• ABOUT THIS TASK: Transcribe every entry exactly, leaving out any pictures.
•••
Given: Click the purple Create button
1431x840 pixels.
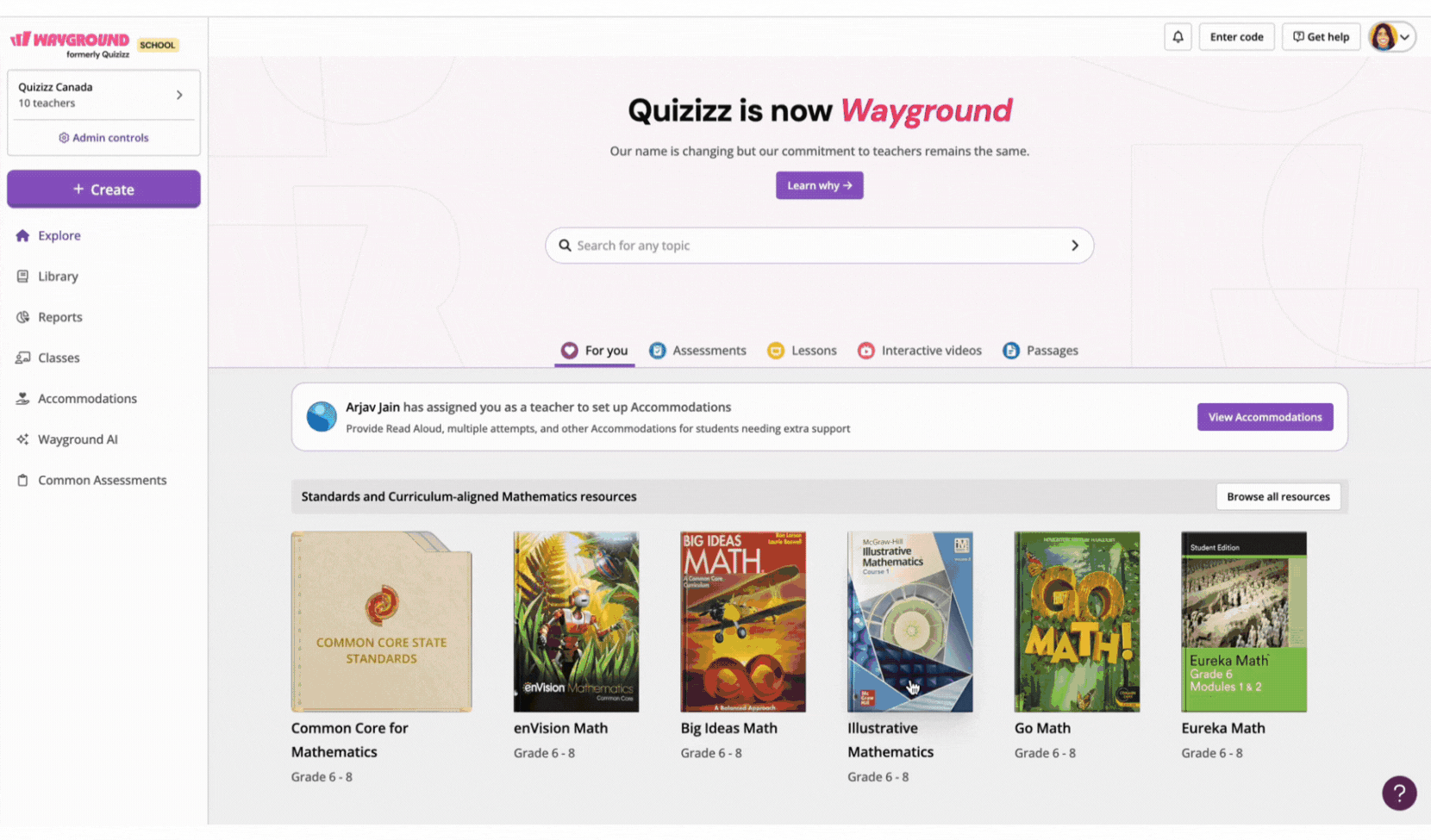Looking at the screenshot, I should tap(103, 190).
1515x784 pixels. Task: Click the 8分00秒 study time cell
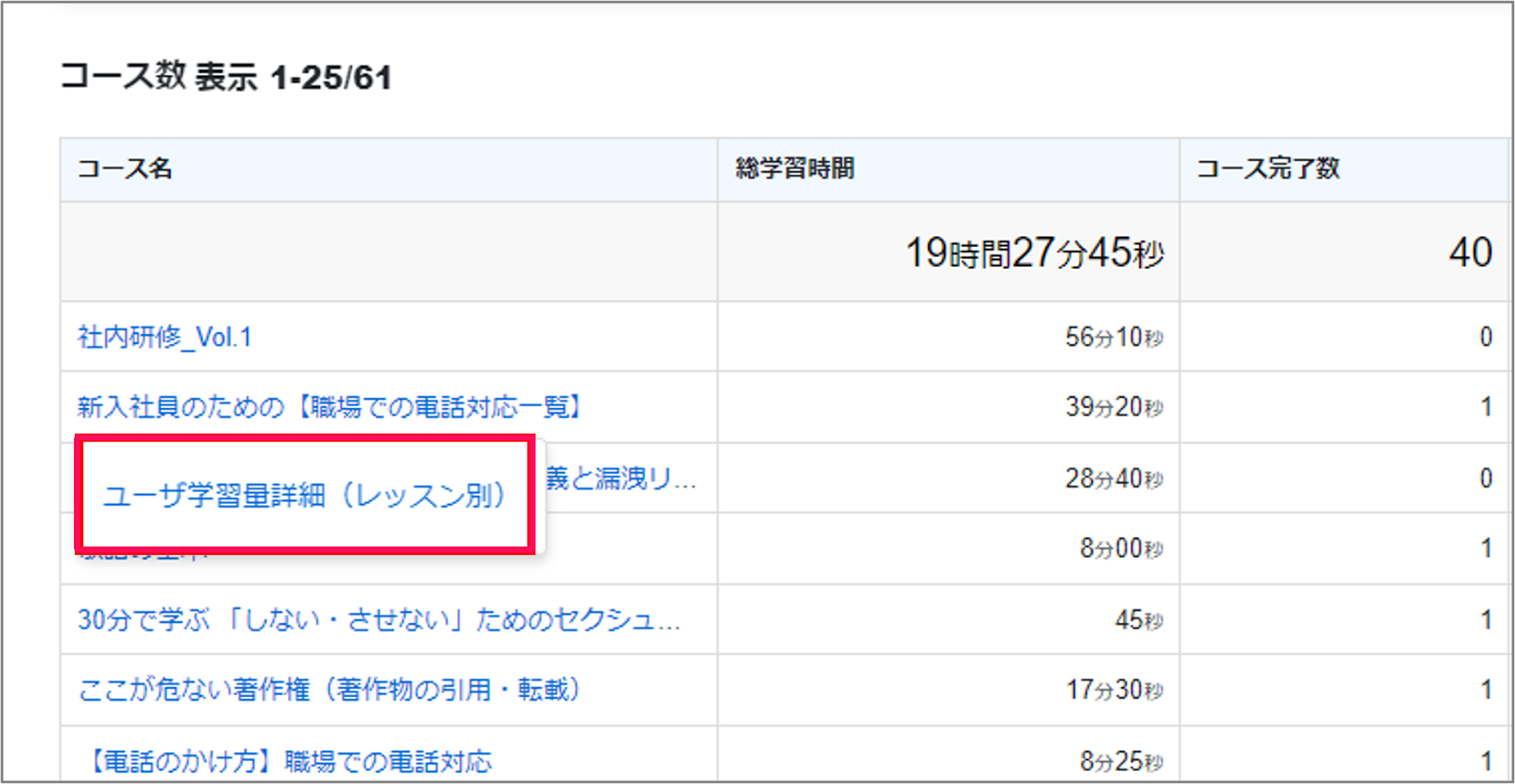click(x=1122, y=548)

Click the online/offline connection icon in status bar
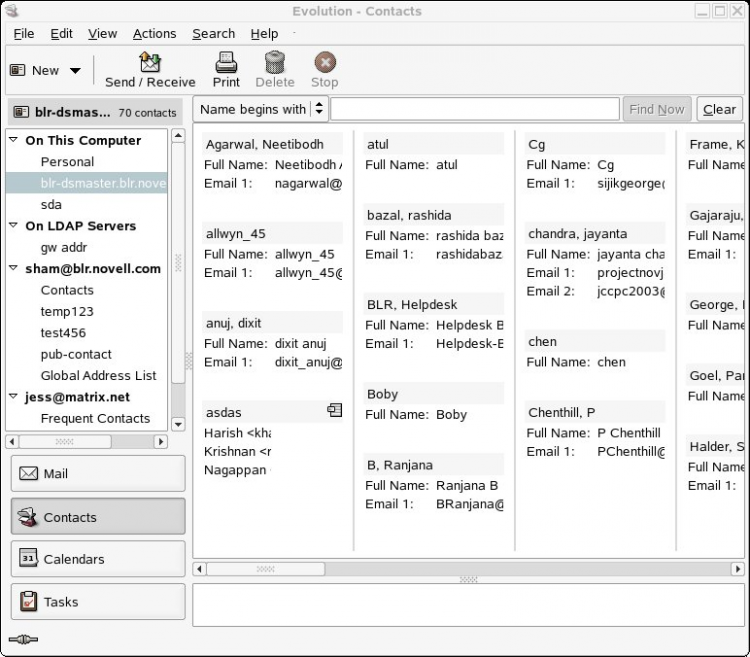[x=23, y=639]
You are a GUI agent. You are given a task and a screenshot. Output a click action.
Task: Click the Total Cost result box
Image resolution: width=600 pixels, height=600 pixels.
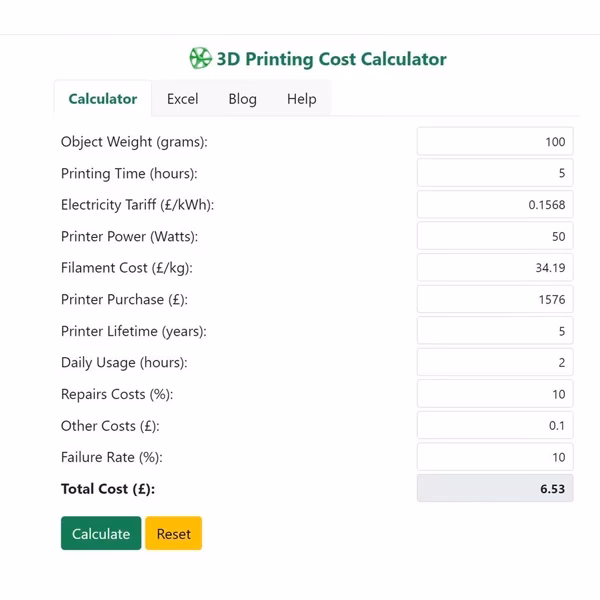click(494, 489)
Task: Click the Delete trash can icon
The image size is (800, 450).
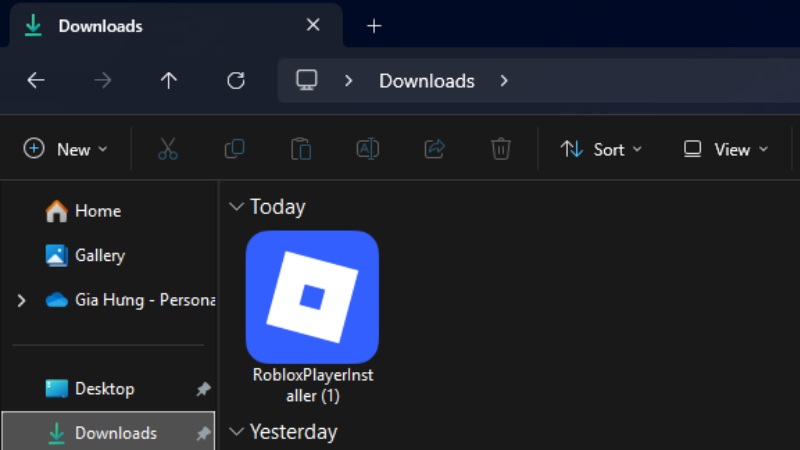Action: coord(501,149)
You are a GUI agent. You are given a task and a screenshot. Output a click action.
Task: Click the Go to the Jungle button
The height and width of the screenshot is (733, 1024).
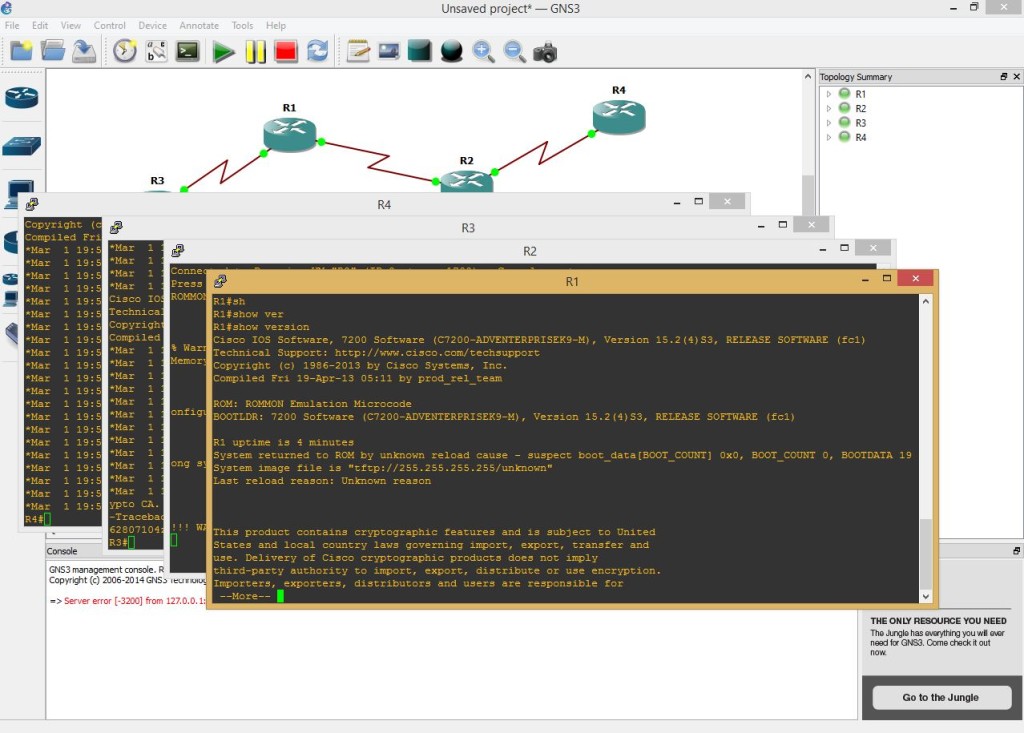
•••
• EXPECTED OUTPUT:
Given: Click the purple Create button
1431x840 pixels.
Looking at the screenshot, I should tap(103, 190).
1515x784 pixels. Task: Click the 8分00秒 study time cell
click(x=1122, y=548)

Click the online/offline connection icon in status bar
[x=23, y=639]
You are a GUI agent. You are given a task and a screenshot. Output a click action.
Task: Click the Total Cost result box
Image resolution: width=600 pixels, height=600 pixels.
click(494, 489)
Task: Click the Delete trash can icon
The image size is (800, 450).
Action: coord(501,149)
You are a GUI agent. You are given a task and a screenshot. Output a click action.
Task: Click the Go to the Jungle button
The height and width of the screenshot is (733, 1024).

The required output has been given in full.